About defamation: It is an act of harming the reputation of a person. In Subramanian Swamy v. UOI 2016, the court upheld the validity of Sections 499 and 500 of the IPC on the ground that:
- Dignity includes reputation, so these sections protect dignity.
- Even in this digital age, reputation should be protected.
In Shreya Singhal v. UOI 2015, the court partly upheld and partly struck down the 2009 Amendment to the Information Technology Act.
- Because digital media has a greater potential for harm, the punishment should be increased from two to three years in prison.
- A new offence regarding information that annoys, insults, or creates ill will was struck down because these words are vague and show excessiveness, not reasonableness.
He is also an MP from the Wayanad constituency in Kerala, so he has been disqualified from the Lok Sabha after a court sentenced him in a criminal defamation case. He is disqualified under Article 102 (1) (e) of the Constitution and the Representation of the People Act 1951. According to Section 8(3) of the Representation of the People Act 1951, which guides the disqualification of a legislator,
Constitutional provisions: Article 102 deals with the disqualification of MPs. Clause (1) of this article tells the reasons why an MP can be disqualified, which include:
(a) If holds any office for profit under the Government of India or any state government
(b) if he is of unsound mind and stands so declared by a competent court.
(c) if he is an undischarged insolvent
(d) if he is no longer a citizen of India.
(e) if he is so disqualified by or under any law made by Parliament.
In the case of Rahul Gandhi, Article 102(1)(e) applies, and the law under which he has been disqualified is the Representation of the People Act 1951.
The Representation of People Act of 1951 deals with the elections of parliament and houses of the state legislature, the qualifications and disqualifications for membership in those houses, corrupt practices, and other offences in connection with such elections.
Section 8(1) of the RPA 1951 deals with specific offences like promoting enmity between two groups, bribery, etc. Defamation does not fall on this list.

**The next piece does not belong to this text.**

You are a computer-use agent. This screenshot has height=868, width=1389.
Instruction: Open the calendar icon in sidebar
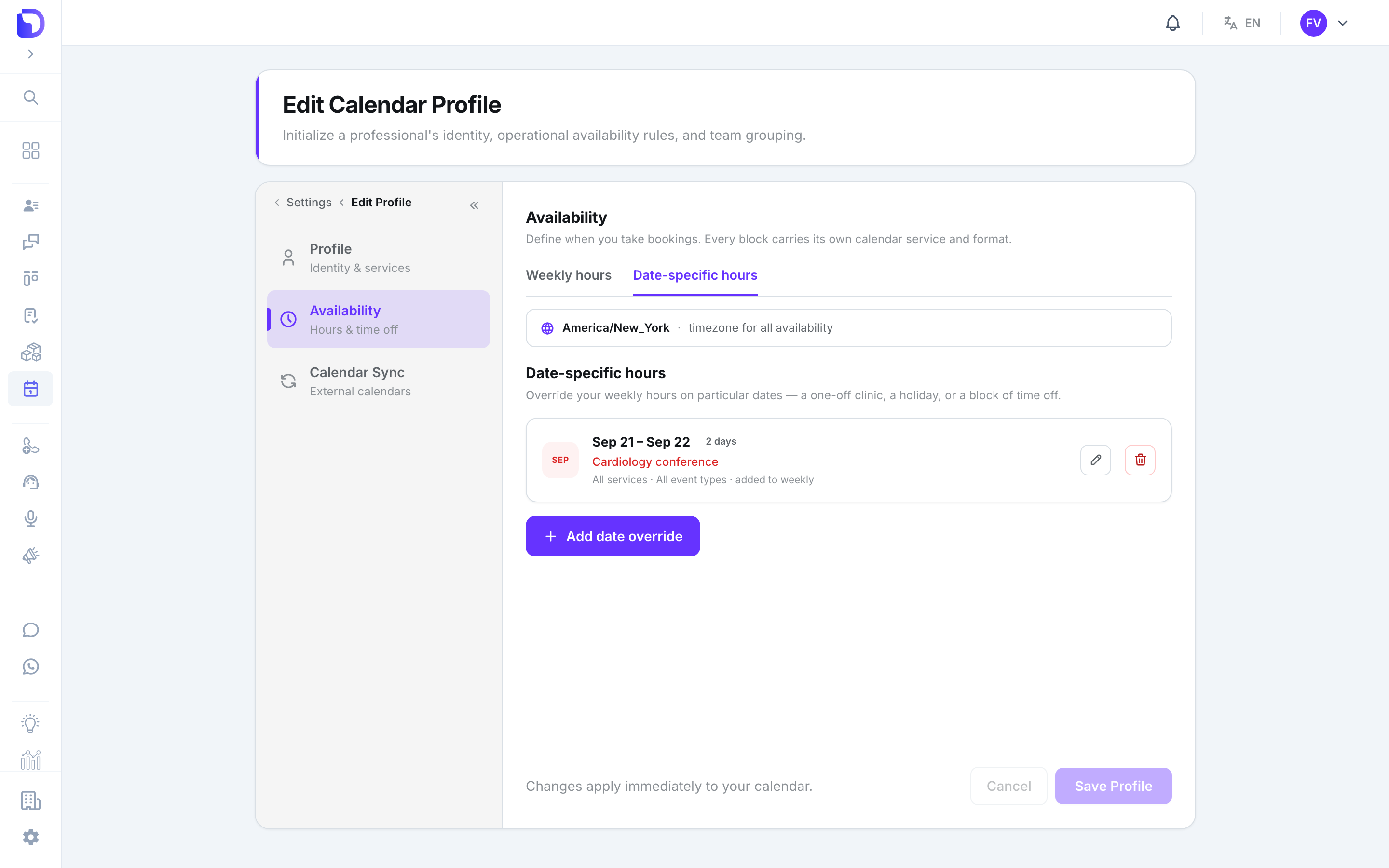(30, 389)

Section 8(2) also lists offences that deal with adulteration of food or drugs or hoarding, which require a conviction and sentence of at least 6 months for an offence under any provisions of the Dowry Prohibition Act.
Section 8 (3): A person convicted of any offence and sentenced to imprisonment for not less than 2 years shall be disqualified from the date of such conviction and shall continue to be disqualified for a further period of 6 years since his release. Under this provision, Rahul Gandhi has been disqualified.
Section 8 (4): Disqualification takes effect only after 3 months have elapsed from the date of conviction; during this period, the concerned person could file an appeal against the sentence before the high court, but in the Lily Thomas vs. UOI 2013 case, the court struck down Section 8 (4) of the RPA as unconstitutional. So that’s why it has allowed the Lok Sabha secretariat to immediately disqualify Rahul Gandhi.